There is no doubt that over the
next couple of weeks, Leading Companies everywhere are going to be executing
price changes. This is a time for Pricing diligence.
Not only will companies be
changing their prices for the new financial year, many will seek to pass on the
costs associated with the carbon tax, which also commences on the 1st
July.
There are two types of costs
associated with making price changes. The first are what’s known as “physical
costs”, which are associated with updating customer or consumer –facing prices:
those found on store shelves, price lists, rate cards, websites and the like. In
2003, a paper by Mark Bergen, Mark Ritson and others found that “in the retail grocery industry, the cost of
changing prices is over $100,000 annually per store”.
But by far, the most expensive
cost associated with price changes are the managerial costs associated with working
out the magnitude of the price changes, what the new prices will be, and
updating the necessary spreadsheets, systems and sales force tools and apps.

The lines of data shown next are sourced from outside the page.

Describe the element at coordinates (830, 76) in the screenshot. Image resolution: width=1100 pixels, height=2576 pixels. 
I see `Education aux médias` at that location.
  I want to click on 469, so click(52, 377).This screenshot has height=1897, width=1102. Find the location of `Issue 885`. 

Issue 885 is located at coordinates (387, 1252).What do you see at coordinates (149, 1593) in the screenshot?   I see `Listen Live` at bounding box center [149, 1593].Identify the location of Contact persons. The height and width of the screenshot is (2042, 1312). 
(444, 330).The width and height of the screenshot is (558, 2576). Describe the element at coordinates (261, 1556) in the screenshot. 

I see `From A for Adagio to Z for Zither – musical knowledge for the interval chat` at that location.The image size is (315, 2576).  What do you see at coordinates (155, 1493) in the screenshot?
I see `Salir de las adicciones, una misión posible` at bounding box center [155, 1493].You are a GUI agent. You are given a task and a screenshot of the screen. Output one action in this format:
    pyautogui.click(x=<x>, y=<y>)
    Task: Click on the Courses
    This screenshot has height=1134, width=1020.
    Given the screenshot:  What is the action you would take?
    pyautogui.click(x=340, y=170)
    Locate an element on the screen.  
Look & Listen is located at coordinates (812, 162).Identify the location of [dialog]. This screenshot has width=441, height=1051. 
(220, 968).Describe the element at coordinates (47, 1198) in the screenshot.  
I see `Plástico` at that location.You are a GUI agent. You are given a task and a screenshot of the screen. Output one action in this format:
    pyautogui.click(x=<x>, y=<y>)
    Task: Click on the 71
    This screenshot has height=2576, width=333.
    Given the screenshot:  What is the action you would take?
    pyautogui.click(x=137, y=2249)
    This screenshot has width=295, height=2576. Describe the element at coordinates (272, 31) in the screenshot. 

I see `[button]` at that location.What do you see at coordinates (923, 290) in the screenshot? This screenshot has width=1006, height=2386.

One price change I devised for a client several years ago cost $285,000 to
execute. Fortunately it generated $5.9 million in incremental revenue, so it
was well worth the effort.
Given the time, effort and
costs associated with changing prices, diligent execution over the coming weeks
is essential. The stakes are high and errors can be costly, and history attests
to this.
In 2007, United Airlines sold
tickets from San Francisco to New Zealand for $1,062. The fare, sales of which
were honoured, should have been $10,620 for Business Class. British Airways didn’t
honour the 1,200 seats they sold from the USA to India in 2009 for $40. They
were trying to increase prices by $40. And in 2005, Expedia advertised rooms at
the Hilton Hotels in Tokyo and Osaka for $2 - $4 a night. No wonder one guest
booked a one year stay at the Tokyo Hilton.